[Saved entries]
[Start of Attachment]
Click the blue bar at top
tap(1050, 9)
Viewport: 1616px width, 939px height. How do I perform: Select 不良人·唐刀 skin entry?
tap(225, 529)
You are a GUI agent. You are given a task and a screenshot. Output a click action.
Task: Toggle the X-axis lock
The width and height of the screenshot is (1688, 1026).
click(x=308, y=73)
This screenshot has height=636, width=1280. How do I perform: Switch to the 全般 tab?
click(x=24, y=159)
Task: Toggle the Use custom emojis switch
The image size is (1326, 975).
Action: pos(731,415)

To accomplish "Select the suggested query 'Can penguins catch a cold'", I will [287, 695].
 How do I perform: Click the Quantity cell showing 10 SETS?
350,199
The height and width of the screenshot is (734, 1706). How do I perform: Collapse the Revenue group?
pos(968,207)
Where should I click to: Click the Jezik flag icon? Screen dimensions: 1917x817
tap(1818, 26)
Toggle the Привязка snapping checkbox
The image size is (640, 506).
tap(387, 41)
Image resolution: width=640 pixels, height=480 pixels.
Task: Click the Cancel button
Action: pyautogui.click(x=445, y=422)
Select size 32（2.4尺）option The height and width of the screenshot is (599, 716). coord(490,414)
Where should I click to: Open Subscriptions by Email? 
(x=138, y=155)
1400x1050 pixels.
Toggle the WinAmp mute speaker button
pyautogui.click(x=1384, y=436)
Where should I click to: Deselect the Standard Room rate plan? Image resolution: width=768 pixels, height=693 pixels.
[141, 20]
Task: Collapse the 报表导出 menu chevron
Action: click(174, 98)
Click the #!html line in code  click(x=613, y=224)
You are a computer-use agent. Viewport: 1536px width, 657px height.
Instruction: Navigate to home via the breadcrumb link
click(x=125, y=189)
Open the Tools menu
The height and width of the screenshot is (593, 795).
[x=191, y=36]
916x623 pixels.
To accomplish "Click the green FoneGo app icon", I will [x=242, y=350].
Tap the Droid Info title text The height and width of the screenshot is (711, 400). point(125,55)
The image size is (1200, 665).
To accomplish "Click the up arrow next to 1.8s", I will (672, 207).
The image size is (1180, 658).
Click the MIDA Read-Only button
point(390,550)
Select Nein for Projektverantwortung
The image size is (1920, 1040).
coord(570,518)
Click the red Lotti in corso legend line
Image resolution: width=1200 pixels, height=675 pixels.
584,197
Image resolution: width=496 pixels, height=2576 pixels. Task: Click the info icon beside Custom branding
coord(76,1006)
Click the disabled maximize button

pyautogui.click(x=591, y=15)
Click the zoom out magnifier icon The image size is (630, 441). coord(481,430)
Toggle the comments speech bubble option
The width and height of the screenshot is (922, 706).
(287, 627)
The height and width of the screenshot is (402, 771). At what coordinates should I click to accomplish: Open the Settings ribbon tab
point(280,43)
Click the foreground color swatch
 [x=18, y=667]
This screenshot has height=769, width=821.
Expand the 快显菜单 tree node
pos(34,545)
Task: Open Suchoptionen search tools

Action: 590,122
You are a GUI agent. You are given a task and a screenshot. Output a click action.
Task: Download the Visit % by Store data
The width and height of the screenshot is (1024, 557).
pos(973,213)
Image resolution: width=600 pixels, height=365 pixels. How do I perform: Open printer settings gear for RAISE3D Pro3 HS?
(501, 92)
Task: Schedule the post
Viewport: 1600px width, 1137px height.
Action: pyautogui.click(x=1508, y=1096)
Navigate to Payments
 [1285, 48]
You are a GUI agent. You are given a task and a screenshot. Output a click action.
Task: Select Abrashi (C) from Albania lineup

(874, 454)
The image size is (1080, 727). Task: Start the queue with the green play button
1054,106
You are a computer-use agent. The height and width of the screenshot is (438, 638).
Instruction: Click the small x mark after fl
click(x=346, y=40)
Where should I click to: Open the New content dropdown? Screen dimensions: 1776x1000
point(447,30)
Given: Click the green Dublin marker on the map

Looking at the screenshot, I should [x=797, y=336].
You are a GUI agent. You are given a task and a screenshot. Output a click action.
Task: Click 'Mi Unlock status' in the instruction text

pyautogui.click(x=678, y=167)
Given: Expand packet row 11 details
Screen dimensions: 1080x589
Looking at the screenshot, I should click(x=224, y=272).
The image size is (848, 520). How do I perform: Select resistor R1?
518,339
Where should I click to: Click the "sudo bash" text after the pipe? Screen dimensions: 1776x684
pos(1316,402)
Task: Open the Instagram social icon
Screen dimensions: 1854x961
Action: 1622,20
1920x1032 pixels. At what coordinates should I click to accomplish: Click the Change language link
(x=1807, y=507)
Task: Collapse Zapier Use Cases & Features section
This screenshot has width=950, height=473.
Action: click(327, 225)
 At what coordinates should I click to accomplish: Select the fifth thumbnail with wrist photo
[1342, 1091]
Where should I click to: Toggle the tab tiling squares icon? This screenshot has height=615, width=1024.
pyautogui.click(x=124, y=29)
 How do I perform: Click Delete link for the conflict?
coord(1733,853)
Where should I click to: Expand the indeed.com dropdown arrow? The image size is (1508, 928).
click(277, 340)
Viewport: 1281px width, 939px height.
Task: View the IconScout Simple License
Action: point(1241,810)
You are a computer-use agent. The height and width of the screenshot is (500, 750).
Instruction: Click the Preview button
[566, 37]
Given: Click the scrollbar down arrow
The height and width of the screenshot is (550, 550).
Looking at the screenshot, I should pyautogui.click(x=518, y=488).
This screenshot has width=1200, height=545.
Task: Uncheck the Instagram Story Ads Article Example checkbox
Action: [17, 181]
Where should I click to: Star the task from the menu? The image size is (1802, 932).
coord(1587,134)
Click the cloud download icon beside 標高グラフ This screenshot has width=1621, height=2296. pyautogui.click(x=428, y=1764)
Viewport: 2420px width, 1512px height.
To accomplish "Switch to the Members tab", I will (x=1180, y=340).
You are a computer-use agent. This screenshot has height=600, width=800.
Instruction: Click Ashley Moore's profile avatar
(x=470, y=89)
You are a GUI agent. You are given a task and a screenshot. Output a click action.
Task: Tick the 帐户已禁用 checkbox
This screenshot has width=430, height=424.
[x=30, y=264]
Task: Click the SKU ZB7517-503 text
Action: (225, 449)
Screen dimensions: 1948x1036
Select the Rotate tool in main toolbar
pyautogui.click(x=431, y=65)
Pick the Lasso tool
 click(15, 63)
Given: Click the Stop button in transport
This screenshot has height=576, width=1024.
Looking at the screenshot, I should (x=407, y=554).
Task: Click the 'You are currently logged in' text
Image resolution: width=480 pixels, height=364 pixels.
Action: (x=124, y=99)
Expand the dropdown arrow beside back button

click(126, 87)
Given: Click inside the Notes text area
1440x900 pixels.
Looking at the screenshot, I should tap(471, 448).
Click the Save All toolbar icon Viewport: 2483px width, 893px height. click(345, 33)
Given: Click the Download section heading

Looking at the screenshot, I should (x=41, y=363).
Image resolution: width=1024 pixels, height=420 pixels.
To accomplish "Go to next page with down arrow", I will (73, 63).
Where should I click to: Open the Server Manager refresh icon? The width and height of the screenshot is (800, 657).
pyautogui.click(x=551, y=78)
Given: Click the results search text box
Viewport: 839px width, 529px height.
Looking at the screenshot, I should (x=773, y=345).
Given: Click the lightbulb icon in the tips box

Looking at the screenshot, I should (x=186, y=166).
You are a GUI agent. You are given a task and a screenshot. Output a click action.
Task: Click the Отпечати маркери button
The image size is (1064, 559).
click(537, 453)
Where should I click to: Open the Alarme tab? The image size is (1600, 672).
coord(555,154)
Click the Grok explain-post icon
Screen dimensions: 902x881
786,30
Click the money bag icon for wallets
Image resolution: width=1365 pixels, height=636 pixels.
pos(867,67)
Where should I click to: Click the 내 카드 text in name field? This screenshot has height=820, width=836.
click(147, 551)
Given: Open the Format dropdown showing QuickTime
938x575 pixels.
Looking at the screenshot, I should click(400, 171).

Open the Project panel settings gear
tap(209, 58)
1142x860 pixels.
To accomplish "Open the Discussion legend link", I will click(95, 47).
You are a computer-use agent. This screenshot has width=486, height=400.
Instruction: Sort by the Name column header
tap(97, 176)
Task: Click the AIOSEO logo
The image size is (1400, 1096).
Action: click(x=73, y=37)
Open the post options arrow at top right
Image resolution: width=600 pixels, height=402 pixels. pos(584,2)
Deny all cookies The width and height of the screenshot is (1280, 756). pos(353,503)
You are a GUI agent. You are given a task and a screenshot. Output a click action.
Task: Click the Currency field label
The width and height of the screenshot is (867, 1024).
[End of Attachment]
Output the lines of the records above exactly as they appear, from the line containing "938x575 pixels." through the line containing "Deny all cookies".

938x575 pixels.
Looking at the screenshot, I should click(400, 171).

Open the Project panel settings gear
tap(209, 58)
1142x860 pixels.
To accomplish "Open the Discussion legend link", I will click(95, 47).
You are a computer-use agent. This screenshot has width=486, height=400.
Instruction: Sort by the Name column header
tap(97, 176)
Task: Click the AIOSEO logo
The image size is (1400, 1096).
Action: click(x=73, y=37)
Open the post options arrow at top right
Image resolution: width=600 pixels, height=402 pixels. pos(584,2)
Deny all cookies The width and height of the screenshot is (1280, 756). pos(353,503)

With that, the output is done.